Feb 25, 2026 · 18 min read · Maths for ML

Calculus Review: Derivatives and the Chain Rule

In this series (15 parts)

Training a neural network means adjusting millions of parameters to reduce a loss function. The tool that makes this possible is the derivative. It tells you which direction to push each parameter, and by how much.

If you remember only one thing from calculus, make it the chain rule. It is the mathematical backbone of backpropagation.

What is a derivative?

The derivative of a function $f(x)$ at a point $x$ measures the instantaneous rate of change. Formally:

f'(x) = \lim_{h \to 0} \frac{f(x + h) - f(x)}{h}

Geometrically, it is the slope of the tangent line to $f$ at $x$ .

Function f(x) = x^2 with its tangent line at x = 2

If $f'(x) > 0$ , the function is increasing at $x$ .
If $f'(x) < 0$ , the function is decreasing at $x$ .
If $f'(x) = 0$ , you are at a flat spot (possibly a minimum, maximum, or saddle point).

This is exactly the information gradient descent uses. To minimize $f$ , move in the direction where $f'(x) < 0$ .

Basic differentiation rules

You rarely compute derivatives from the limit definition. Instead, you use rules.

Power rule

\frac{d}{dx} x^n = n x^{n-1}

Works for any real $n$ , not just integers. So $\frac{d}{dx} \sqrt{x} = \frac{d}{dx} x^{1/2} = \frac{1}{2} x^{-1/2}$ .

Constant multiple rule

\frac{d}{dx}[c \cdot f(x)] = c \cdot f'(x)

Sum rule

\frac{d}{dx}[f(x) + g(x)] = f'(x) + g'(x)

Product rule

\frac{d}{dx}[f(x) \cdot g(x)] = f'(x) g(x) + f(x) g'(x)

Quotient rule

\frac{d}{dx}\left[\frac{f(x)}{g(x)}\right] = \frac{f'(x)g(x) - f(x)g'(x)}{[g(x)]^2}

Common derivatives

Function	Derivative
$e^x$	$e^x$
$\ln(x)$	$1/x$
$\sin(x)$	$\cos(x)$
$\cos(x)$	$-\sin(x)$
$\sigma(x) = \frac{1}{1+e^{-x}}$	$\sigma(x)(1 - \sigma(x))$

That last one, the sigmoid, shows up constantly in ML. Its derivative has a beautiful form that makes computation efficient.

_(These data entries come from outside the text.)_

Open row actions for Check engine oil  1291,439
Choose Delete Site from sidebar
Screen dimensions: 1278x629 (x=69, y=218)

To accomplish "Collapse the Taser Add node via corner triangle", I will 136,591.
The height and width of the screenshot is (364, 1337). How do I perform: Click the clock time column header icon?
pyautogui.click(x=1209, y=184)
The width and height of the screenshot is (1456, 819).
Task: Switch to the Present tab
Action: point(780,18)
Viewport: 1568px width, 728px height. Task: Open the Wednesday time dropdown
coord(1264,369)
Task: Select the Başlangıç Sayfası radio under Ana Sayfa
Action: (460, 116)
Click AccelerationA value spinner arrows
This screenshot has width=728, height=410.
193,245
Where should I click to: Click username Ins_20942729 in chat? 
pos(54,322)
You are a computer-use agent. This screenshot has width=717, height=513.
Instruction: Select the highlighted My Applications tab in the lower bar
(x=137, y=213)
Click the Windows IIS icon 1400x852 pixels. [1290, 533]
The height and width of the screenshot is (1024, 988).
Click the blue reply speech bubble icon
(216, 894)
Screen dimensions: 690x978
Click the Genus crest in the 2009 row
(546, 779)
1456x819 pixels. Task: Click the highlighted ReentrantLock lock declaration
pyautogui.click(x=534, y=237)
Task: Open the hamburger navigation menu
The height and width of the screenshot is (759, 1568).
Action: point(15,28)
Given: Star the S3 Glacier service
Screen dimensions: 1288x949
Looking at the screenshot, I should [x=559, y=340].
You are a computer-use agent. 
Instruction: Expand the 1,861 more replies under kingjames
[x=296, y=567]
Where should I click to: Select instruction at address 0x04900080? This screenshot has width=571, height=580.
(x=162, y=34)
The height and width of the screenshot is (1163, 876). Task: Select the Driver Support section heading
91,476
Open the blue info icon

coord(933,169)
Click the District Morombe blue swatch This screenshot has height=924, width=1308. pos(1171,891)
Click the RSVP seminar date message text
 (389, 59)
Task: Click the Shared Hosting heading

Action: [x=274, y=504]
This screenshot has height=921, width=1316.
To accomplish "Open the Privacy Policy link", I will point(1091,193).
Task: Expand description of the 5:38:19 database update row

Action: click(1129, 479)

Derivative computation process:

graph TD
  F["Start with function f"] --> ID["Identify structure<br/>Sum, product, composition?"]
  ID --> RULE["Apply the matching rule<br/>Power, product, chain, etc."]
  RULE --> SIMP["Simplify the expression<br/>Factor common terms"]
  SIMP --> EVAL["Evaluate at a point if needed"]

Example 1: Differentiating a polynomial

Find $\frac{d}{dx}(3x^4 - 5x^2 + 7x - 2)$ .

Apply the power rule and sum rule term by term:

\frac{d}{dx}(3x^4) = 3 \cdot 4x^3 = 12x^3

\frac{d}{dx}(-5x^2) = -5 \cdot 2x = -10x

\frac{d}{dx}(7x) = 7

\frac{d}{dx}(-2) = 0

Result:

f'(x) = 12x^3 - 10x + 7

Evaluate at $x = 1$ :

f'(1) = 12(1) - 10(1) + 7 = 12 - 10 + 7 = 9

The function is increasing at $x = 1$ , with a slope of 9.

Example 2: Product rule

Find $\frac{d}{dx}[x^2 \cdot e^x]$ .

Let $f(x) = x^2$ and $g(x) = e^x$ . Then $f'(x) = 2x$ and $g'(x) = e^x$ .

\frac{d}{dx}[x^2 e^x] = 2x \cdot e^x + x^2 \cdot e^x = e^x(2x + x^2)

Evaluate at $x = 2$ :

f'(2) = e^2(4 + 4) = 8e^2 \approx 8 \times 7.389 \approx 59.11

The chain rule

Here is the rule that makes deep learning work.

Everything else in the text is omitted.